◆ Document extract
▼
R/kccaExtendedFamily.R
In flexord: Flexible Clustering of Ordinal and Mixed-with-Ordinal Data

Documented in kccaExtendedFamily

#20.01.25

#' Extending K-Centroids Clustering to (Mixed-with-)Ordinal Data
#' 
#' @description
#' This wrapper creates objects of class `"kccaFamily"`,
#' which can be used with [flexclust::kcca()] to conduct K-centroids
#' clustering using the following methods:
#'  - **kModes** (after Weihs et al., 2005)
#'  - **kGower** (Gower's distance after Kaufman & Rousseeuw, 1990,
#'                and a user specified centroid)
#'  - **kGDM2** (GDM2 distance after Walesiak et al., 1993, and a
#'              user specified centroid)
#'              
#' @usage
#' kccaExtendedFamily(which = c('kModes', 'kGDM2', 'kGower'),
#'                    cent = NULL,
#'                    preproc = NULL,
#'                    xrange = NULL,
#'                    xmethods = NULL,
#'                    trim = 0, groupFun = 'minSumClusters')
#'              
#' @details
#' **Wrappers** for defining families are obtained by specifying
#' `which` using:
#'
#' * `which='kModes'` creates an object for **kModes** clustering,
#'   i.e., K-centroids clustering using Simple Matching Distance
#'   (counts of disagreements) and modes as centroids.  Argument
#'   `cent` is ignored for this method.
#' 
#' * `which='kGower'` creates an object for performing clustering
#'   using Gower's method as described in Kaufman & Rousseeuw (1990):
#'
#'   - Numeric and/or ordinal variables are scaled by
#'     \eqn{\frac{\mathbf{x}-\min{\mathbf{x}}}{\max{\mathbf{x}-\min{\mathbf{x}}}}}.
#'     Note that for ordinal variables the internal coding with values
#'     from 1 up to their maximum level is used.
#' 
#'   - Distances are calculated for each column (Euclidean distance,
#'     `distEuclidean`, is recommended for numeric, Manhattan
#'     distance, `distManhattan` for ordinal, Simple Matching
#'     Distance, `distSimMatch` for categorical, and Jaccard distance,
#'     `distJaccard` for asymmetric binary variables), and they are
#'     summed up as:
#'
#'     \deqn{d(x_i, x_k) = \frac{\sum_{j=1}^p \delta_{ikj} d(x_{ij},
#'     x_{kj})}{\sum_{j=1}^p \delta_{ikj}}}
#'
#'     where \eqn{p} is the number of variables and with the weight
#'     \eqn{\delta_{ikj}} being 1 if both values \eqn{x_{ij}} and
#'     \eqn{x_{kj}} are not missing, and in the case of asymmetric
#'     binary variables, at least one of them is not 0.
#'
#'     The columnwise distances used can be influenced in two ways: By
#'     passing a character vector of length \eqn{p} to `xmethods` that
#'     specifies the distance for each column.  Options are:
#'     `distEuclidean`, `distManhattan`, `distJaccard`, and
#'     `distSimMatch`.  Another option is to not specify any methods
#'     within `kccaExtendedFamily`, but rather pass a `"data.frame"`
#'     as argument `x` in `kcca`, where the class of the column is
#'     used to infer the distance measure. `distEuclidean` is used on
#'     numeric and integer columns, `distManhattan` on columns that
#'     are coded as ordered factors, `distSimMatch` is the default for
#'     categorically coded columns, and `distJaccard` is the default
#'     for binary coded columns.
▲
◆ What you should do
Copy word for word the passage of the kccaExtendedFamily documentation above that opens with the words containing "Documented in kccaExtendedFamily" and closes with "et al., 2005)".

◆ Given data
▼
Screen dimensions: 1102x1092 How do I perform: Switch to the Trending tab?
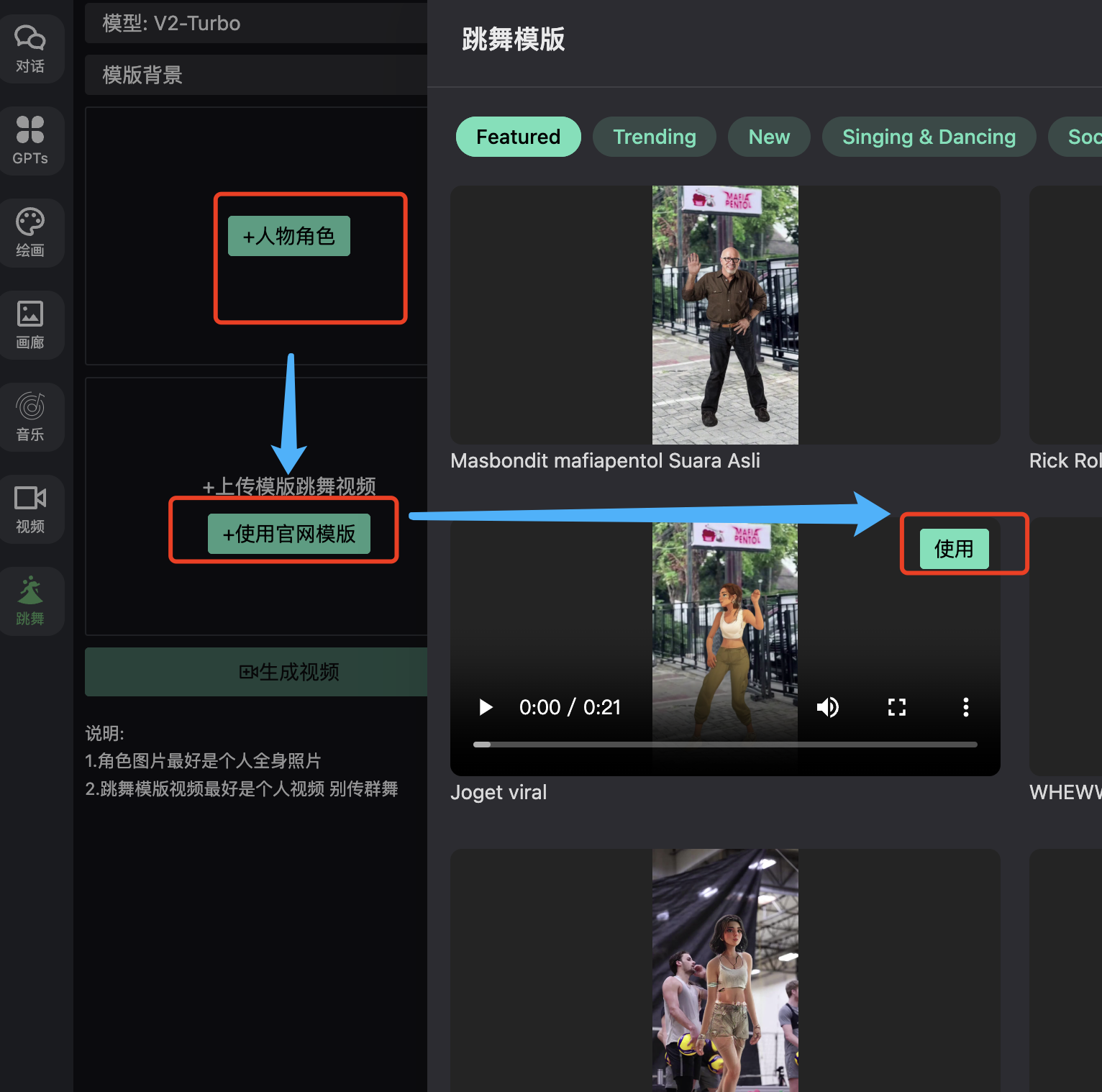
▲
◆ Task output
Documented in kccaExtendedFamily

#20.01.25

#' Extending K-Centroids Clustering to (Mixed-with-)Ordinal Data
#' 
#' @description
#' This wrapper creates objects of class `"kccaFamily"`,
#' which can be used with [flexclust::kcca()] to conduct K-centroids
#' clustering using the following methods:
#'  - **kModes** (after Weihs et al., 2005)